■ Challenge
Extract the part of the listing that opens with the line containing "The width and" and closes with the line containing "coordinates (472, 113).", both lines included, and repeat it word for word. Leave the pictures out.

■ Extracted records
------------------------
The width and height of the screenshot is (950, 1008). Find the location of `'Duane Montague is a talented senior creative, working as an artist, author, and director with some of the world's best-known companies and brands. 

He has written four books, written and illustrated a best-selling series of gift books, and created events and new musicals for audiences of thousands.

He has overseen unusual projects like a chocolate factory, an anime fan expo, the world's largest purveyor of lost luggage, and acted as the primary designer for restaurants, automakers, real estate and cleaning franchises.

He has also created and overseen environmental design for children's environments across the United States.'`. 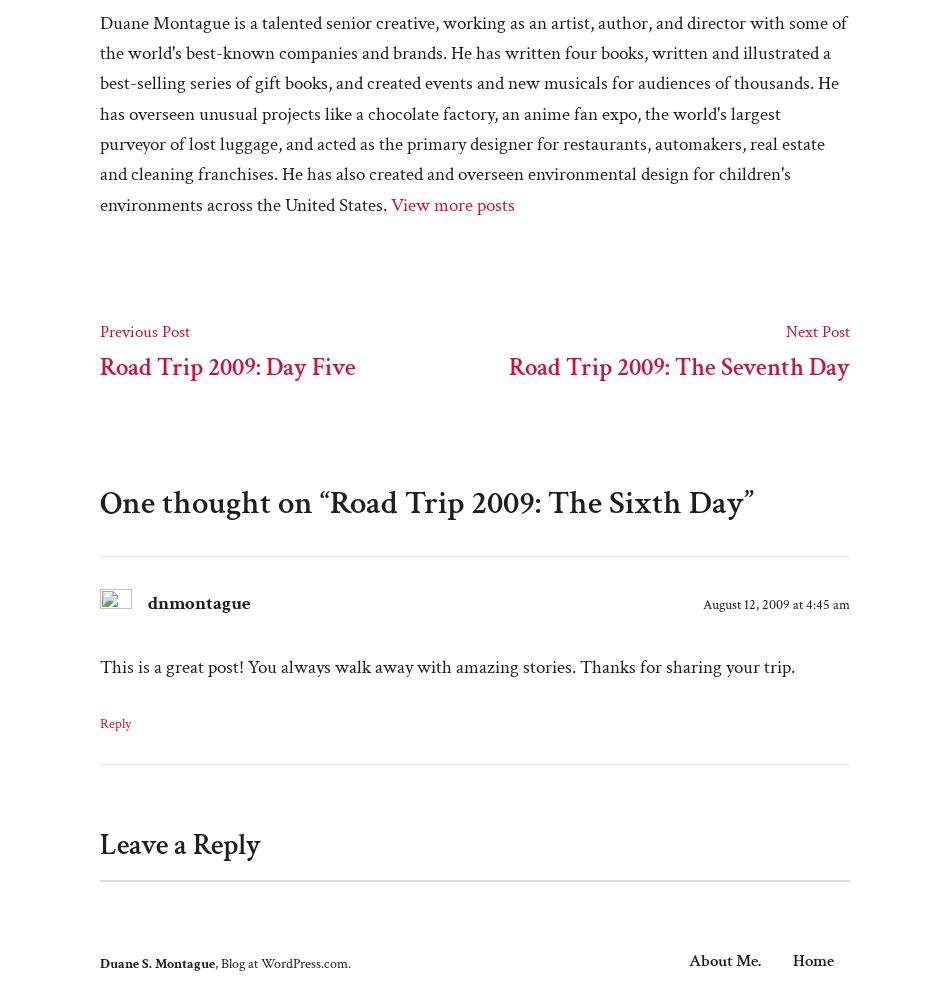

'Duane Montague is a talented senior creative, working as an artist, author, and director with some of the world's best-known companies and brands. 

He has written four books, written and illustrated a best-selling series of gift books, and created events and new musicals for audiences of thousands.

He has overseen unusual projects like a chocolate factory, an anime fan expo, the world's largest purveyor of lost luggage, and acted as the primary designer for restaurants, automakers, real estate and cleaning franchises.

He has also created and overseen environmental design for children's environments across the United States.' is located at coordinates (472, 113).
------------------------
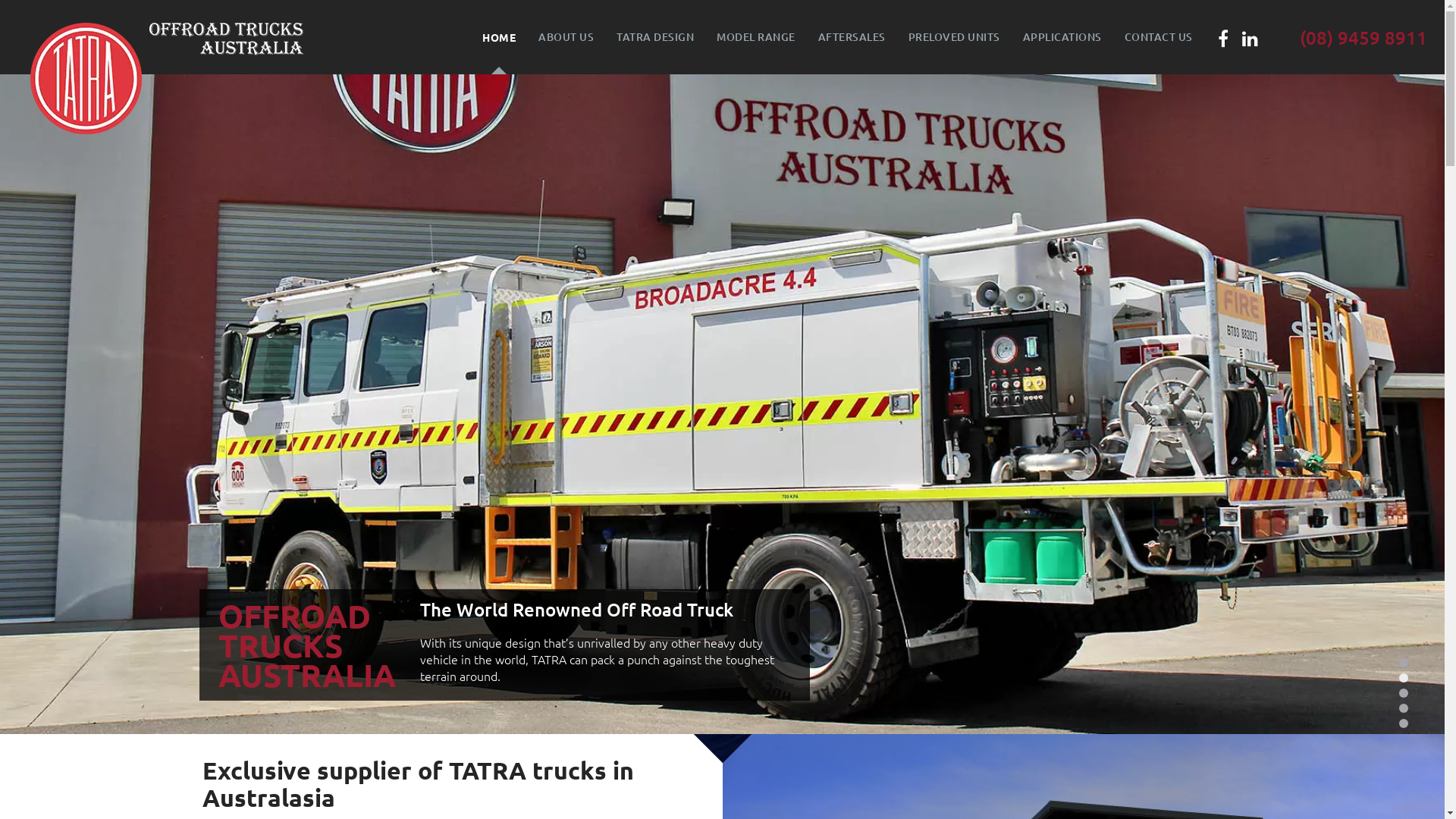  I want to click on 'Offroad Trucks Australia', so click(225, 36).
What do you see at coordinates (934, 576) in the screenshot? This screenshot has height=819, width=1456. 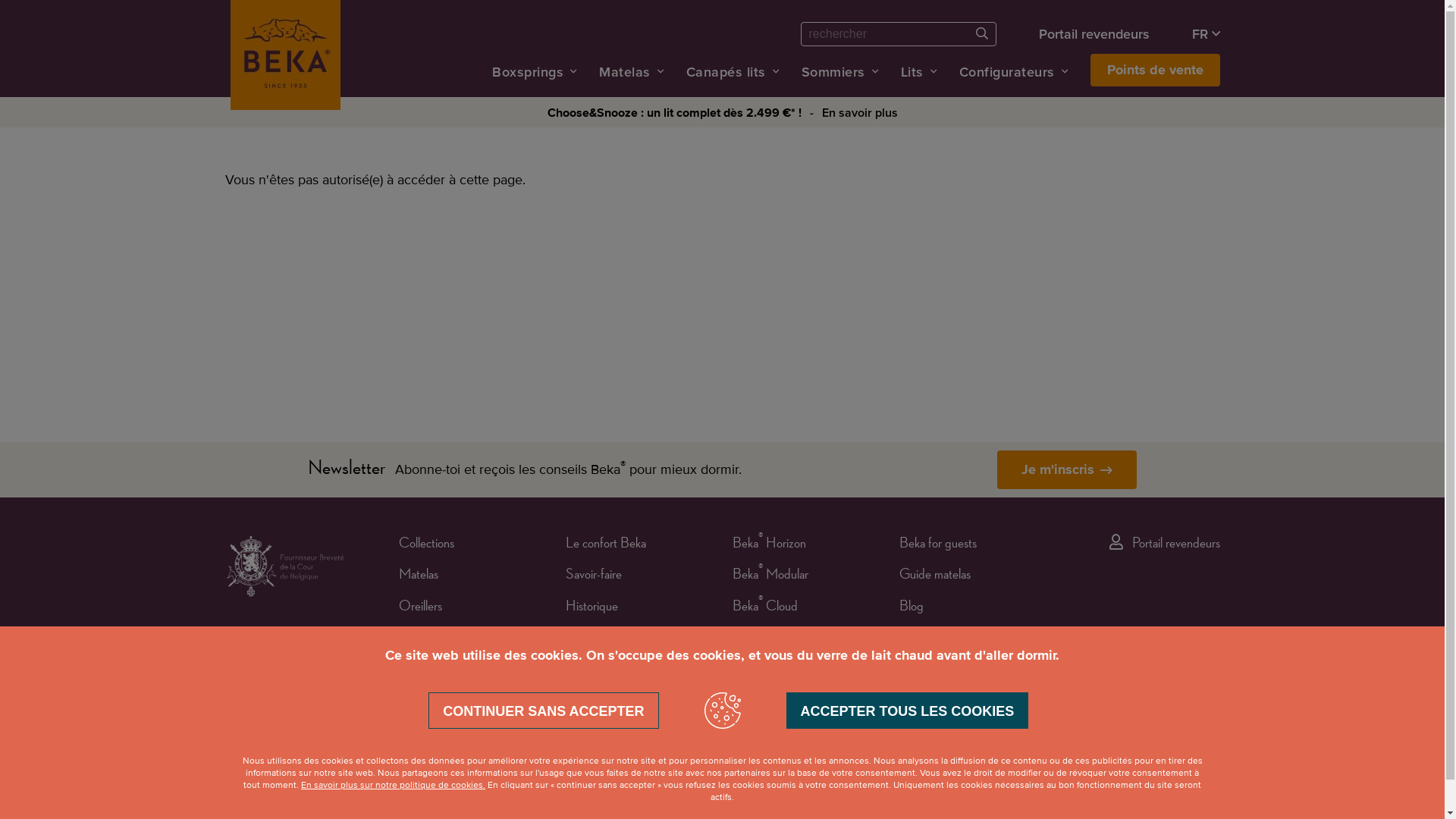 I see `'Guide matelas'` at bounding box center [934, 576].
------------------------
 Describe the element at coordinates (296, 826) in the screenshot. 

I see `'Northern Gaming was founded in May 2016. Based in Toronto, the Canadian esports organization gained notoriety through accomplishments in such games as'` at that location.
------------------------
■ Task result
The width and height of the screenshot is (950, 1008). Find the location of `'Duane Montague is a talented senior creative, working as an artist, author, and director with some of the world's best-known companies and brands. 

He has written four books, written and illustrated a best-selling series of gift books, and created events and new musicals for audiences of thousands.

He has overseen unusual projects like a chocolate factory, an anime fan expo, the world's largest purveyor of lost luggage, and acted as the primary designer for restaurants, automakers, real estate and cleaning franchises.

He has also created and overseen environmental design for children's environments across the United States.'`. 

'Duane Montague is a talented senior creative, working as an artist, author, and director with some of the world's best-known companies and brands. 

He has written four books, written and illustrated a best-selling series of gift books, and created events and new musicals for audiences of thousands.

He has overseen unusual projects like a chocolate factory, an anime fan expo, the world's largest purveyor of lost luggage, and acted as the primary designer for restaurants, automakers, real estate and cleaning franchises.

He has also created and overseen environmental design for children's environments across the United States.' is located at coordinates (472, 113).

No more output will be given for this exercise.